--- start SOURCE ---
Loan Verse Lease?

Loan -v- Lease – What’s your preference?  And what’s the difference?

Tell us what your preference is when you are looking at a New Vehicle or Equipment for your Business…


A Loan or a Lease?


And, what are the differences?…


1) Ownership of the Vehicle:

With a Loan you own the vehicle with an encumbrance from the financier and this will appear on your Balance Sheet as an Asset and the Loan as a Liability.

With a Lease, the financier owns the vehicle and this will not appear on your Balance Sheet.

2) The amount of deposit required:

With a Loan, the amount of deposit required is dependent upon the applicant’s financial position. If you are a property owner, usually no deposit is required. If you rent and have no real estate assets, then somewhere between 10% – 30% of the cost price of the vehicle or equipment may be required. Loans can also be structured to include a Balloon payment at the end of the term of the Loan, to reduce the repayments.

With a Lease, there is usually no deposit required, however, there will be a Residual Payment due at the end of the Lease and this is governed by ATO guidelines.

3) Repayments claimable (if the vehicle or equipment is purchased for business purposes):

With a Loan, all of the interest paid and the vehicle depreciation, is claimable in your tax (the principal part of the repayments is not claimable). On a side note, no GST is in the repayments but you may be able to claim the total GST portion of the vehicle or equipment in your next BAS.

With a Lease, the full net repayment less the GST amount of the repayment, is claimable (and the GST portion of each payment is claimed in your BAS).

You can speak with us (in conjunction with your accountant) to discuss what suits your financial needs and cash flow.

4) Other claimable items (if the vehicle or equipment is bought for business purposes):

With both a Loan and a Lease, you can claim all running, maintenance, registration, insurance costs etc (less any portion used for private usage if applicable).

With certain Leases, i.e. Operating Leases or Novated Leases, cost can be included in the finance or the employee/employer agreement (see below for the definitions of various types of Leases) and for further information on what is claimable, please speak with your accountant.

5)Borrowing capacity:

Both Loan and Lease applications are assessed on your ability to make the payments from your business profitability and cash flow.

6) Cost of Early Sale:

If you need to sell the vehicle for any reason prior to the end of the Loan or Lease term, the payout is usually less with a Loan, compared with an Equipment Lease and this is because of the way the payout is calculated.
--- end SOURCE ---
▶ STATED EXERCISE A: Check each statement against the loan-versus-lease text and say whether it agrees: (i) with a Lease, the vehicle appears on your Balance Sheet; (ii) a property owner taking a Loan usually needs no deposit; (iii) with a Loan, the principal part of the repayments is claimable in your tax. Answer yes or no for each and quote the words of the text that decide it.
▶ STATED EXERCISE B: Carry on the loan-versus-lease comparison from its final sentence onward.
--- start RECORDED DATA ---
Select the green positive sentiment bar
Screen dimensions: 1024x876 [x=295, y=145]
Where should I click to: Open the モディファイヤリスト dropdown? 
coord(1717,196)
--- end RECORDED DATA ---
▶ TASK RESPONSE A:
(i) No: "With a Lease, the financier owns the vehicle and this will not appear on your Balance Sheet."
(ii) Yes: "If you are a property owner, usually no deposit is required."
(iii) No: "(the principal part of the repayments is not claimable)"

▶ TASK RESPONSE B:
7) At the end of the Term:

With a Loan, at the end of the Loan Term, you will own the vehicle or equipment outright (assuming there is no Balloon).

If there is a Balloon, you can either:

– Refinance the Balloon payment over an extended term.

– Payout the Balloon amount.

With a Lease, you will have three options at the end of the term:

1. Hand the vehicle or equipment back. In this instance, the lender sells the vehicle or equipment and any profit goes to the financier/bank, and any loss you are responsible for.

2. Refinance the Residual payment over an extended term.

3.Payout the Residual amount on approval from the Lender.

There are 3 different types of Leases:

1) Commercial Lease: For Business or Self-Employed Customers. Generally, Commercial Leases are for business’s who only want the vehicle or equipment up to 60 months or, they are looking to turn around or upgrade new vehicles or equipment on a regular basis.

2) Operating Lease: Incorporates ongoing costs on top of the repayments, including registration, maintenance, insurance, servicing (i.e. fleet cars or, Operating Leases are also suitable for companies who only want a vehicle for a short time or up to its 20,000kms. At the end of the term, they hand back the vehicle or equipment.

3) Novated Lease: An agreement between the Employee and Employer (and the vehicle is usually a part of the Employee’s Salary Package). It can be an economical option for a vehicle for the employee due to the tax benefits (as the repayments are paid from pre-tax dollars) and usually, the agreement includes fuel, insurance, registration and maintenance.

To find out more or to discuss what is most suitable for you, phone Pearl Finance on 07 3812 3430 or, go to our contact page to make an enquiry.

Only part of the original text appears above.